Redefining market culture
Reviewed by Sumit Ahlawat

Bazaars, Conversation, and Freedom: For a Market Culture Beyond Greed and Fear
By Rajni Bakshi.
Penguin Books.
Pages 447. Rs 450.

FOR a lay reader, markets exist in two extreme models. The first is the capitalist system, where markets function on their own and any state regulation or intervention is unwarranted. Here, market forces becomes so powerful in themselves that they dictate the course of society, policies of nation states, and even supra national organisations like the UN and the IMF. The second is the Soviet-type socialist system, where state itself acquires the role of biggest and only capitalist, monopolises all power and has decision-making in its own hands and tries to do away with any kind of free market system. It is believed that any amount of freedom to markets will inevitably lead to tyranny of market, exploitation of labour and complete hegemony of capital.

Till recently, these two systems were understood as mutually irreconcilable, an understanding duly expressed in Hobsbawn’s classic study Age of Extremes. Both of these 20th-century utopias have fallen apart. While the fall of the Communist block was dramatic, the triumphant free market fundamentalism is dying a slow, quiet death.

Rajni Bakshi’s book presents not only a fundamental critique of both these models but also discusses how these models originated, developed, altered in time and space and the challenges that they faced.
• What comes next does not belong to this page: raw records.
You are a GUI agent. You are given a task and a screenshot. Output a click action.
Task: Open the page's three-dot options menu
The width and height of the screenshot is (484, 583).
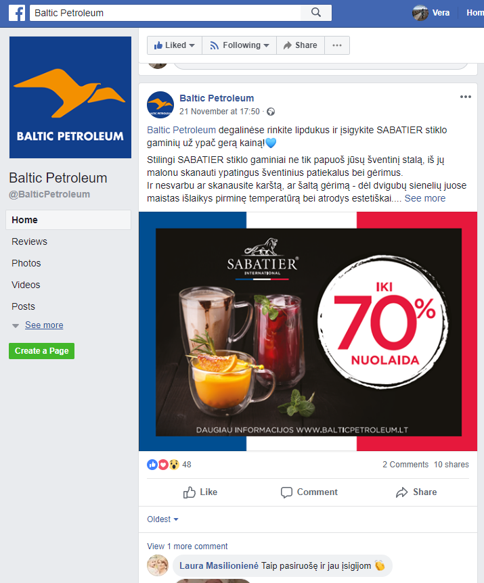pyautogui.click(x=337, y=45)
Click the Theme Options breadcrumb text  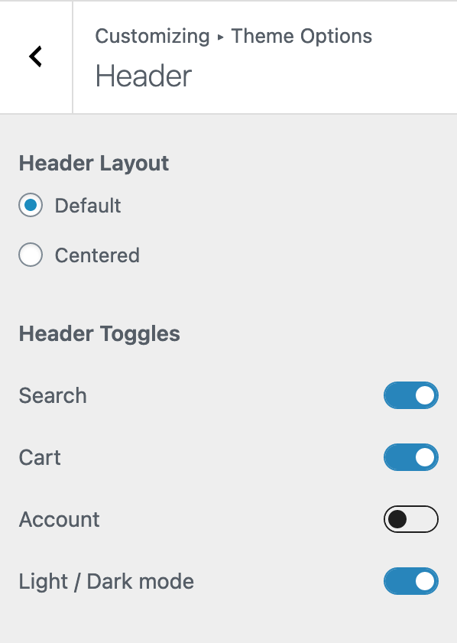coord(303,36)
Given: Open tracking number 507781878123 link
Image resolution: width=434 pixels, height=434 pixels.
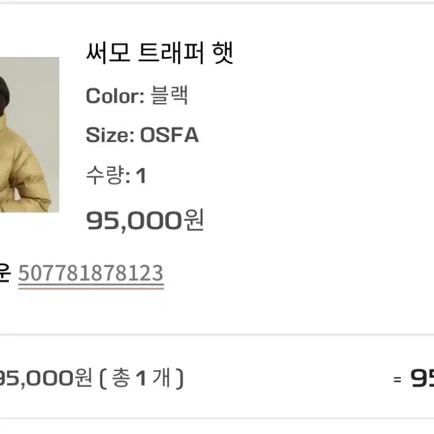Looking at the screenshot, I should [91, 273].
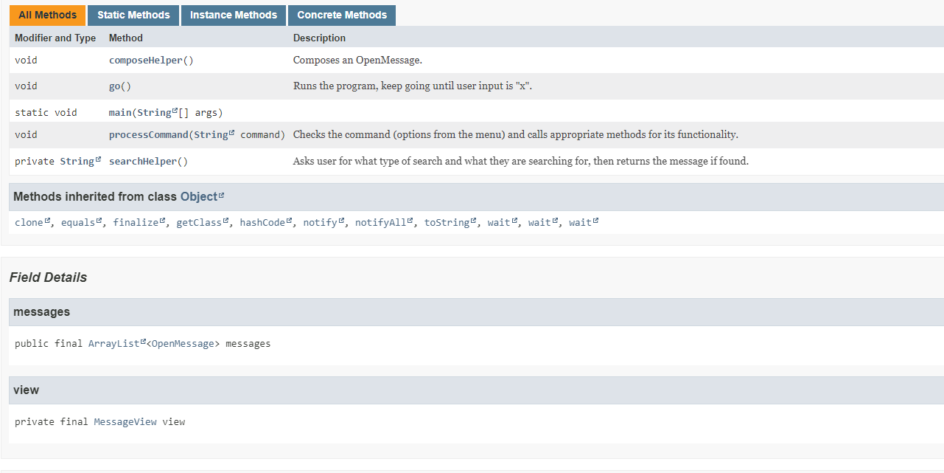The height and width of the screenshot is (473, 944).
Task: Switch to the Static Methods tab
Action: 133,15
It tries to explore the historical roots of present-day "market culture"—how it evolved and came to dominate the whole world. However, this historical study of market culture is essentially its critique, rather a very strong critique from diverse standpoints—a sociological, moral, ethical and ecological critique of "free market" ethos.

The real strength of the book lies in the fact that it has shown that this model of market based on endless and mindless production is also not sustainable and efficient in the long run, as it’s on the way to exhaust the same society and nature on which it thrives. For instance, the cutting down of a rain forest might generate new capital, increase the Gross National Product (GNP) and turn enormous profits, but in the long run it destroys the very ground on which it stands. Speculation in stock markets might give profits but neither it creates new jobs nor it increases our well-being, rather it creates an atmosphere of greed, fear and insecurity. To foster a new market model, free of greed and fear, which increases not only our wealth but also our well-being, and to foster an economic progress that is also sustainable in the long run is the central concern of the book.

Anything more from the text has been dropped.